Malton Greenway Trail is multi-use, travelling through Malton Village to Monica Drive from Goreway Drive. The trail itself runs through much green space, making it a key spot to look out for wildlife. This trail is particularly convenient for cyclists if you’re looking for an easy ride. Following Mimico Creek, the trail gives walkers, joggers, and cyclists the opportunity to observe various flora and fauna that use the creek as their home.
Pinchin Farm was formerly an apple orchard, and is now 45 acres of land located on the east side of Mississauga Road, south of Eglinton Avenue. It is currently undeveloped parkland but is available for the public to stroll through the serene and natural environment.
The Queensway Trail is multi-use making it perfect for biking, walking, or jogging.
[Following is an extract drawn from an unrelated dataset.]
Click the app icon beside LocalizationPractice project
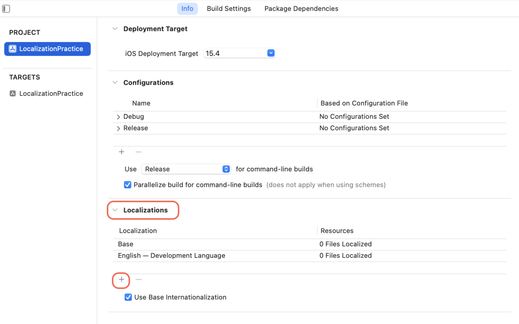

The trail itself runs through the hydro corridor between Etobicoke Creek and Glengarry Road. There is an abundance of trees and greenery making it a scenic route for all those who decide to visit.
The Rathburn Trail is multi-use, allowing opportunities for cycling, walking and jogging. The trail also provides connections to downtown Mississauga and Erindale GO. Running parallel to Rathburn Road between the City Centre Transit Terminal and Creditview Road, be sure to check this trail out for your next planned fitness outing.
Sheridan Trail is multi-use, runs parallel to Sheridan Park Drive and through the hydro corridor between Winston Churchill Boulevard and Homelands Drive. The length of this trail is 6 km, and it's open year-round for hikers, walkers, and cyclists.
Lake Ontario Waterfront Trail is a total of 740 km. The Mississauga portion of the trail is a total of 13 km that provides links to Oakville, Adamson Estate, Credit Village, and Toronto. The trail itself is largely paved and welcomes all kinds of non-motorized transportation. This includes runners, walkers, cyclists, strollers, wheelchairs and rollerblades.
Erindale Park Pathways are situated within the largest park in the city, making it a perfect destination for cyclists, hikers and joggers. Enjoy the scenic and natural environment while using any of the trails. Running along the Credit River, there are kilometres of walking trails to use.
Garnetwood Park is located between Mill Road and Ponytrail on Burnhamthorpe. This is a scenic park setting alongside the walking trails within the park. There is an abundance of parking and a seasonal public restroom.
The Glen Erin trail is an on road connector trail that allows the use of bicycles on and off roads, through urban and natural settings. Developed through the City Master Plan, the trail begins at the South Common Community Centre, through Brookdale Community Centre, and over to the University of Toronto Erindale Campus, which then links in to the David Culham trails system.
Lakeside Park contains walking trails that connect down to the waterfront, where you can enjoy skipping stones and the beautiful scenery. The trail itself stretches from Etobicoke Creek to the Oakville Border. There are public restrooms available for use as well.
The Rivergrove trail is a total of 2.8 km in distance. The trail is multi-use so can be used by joggers, hikers, cyclists or the occasional evening walk. The trail also runs along the Credit River and is surrounded by wildlife and an abundance of trees making for a very scenic walk, jog, or bike ride.
Visit any one of these trails to help get the most out of the remaining summer! Hopefully this article will encourage you to take advantage of all that Mississauga has to offer in terms of being active and enjoying the great outdoors.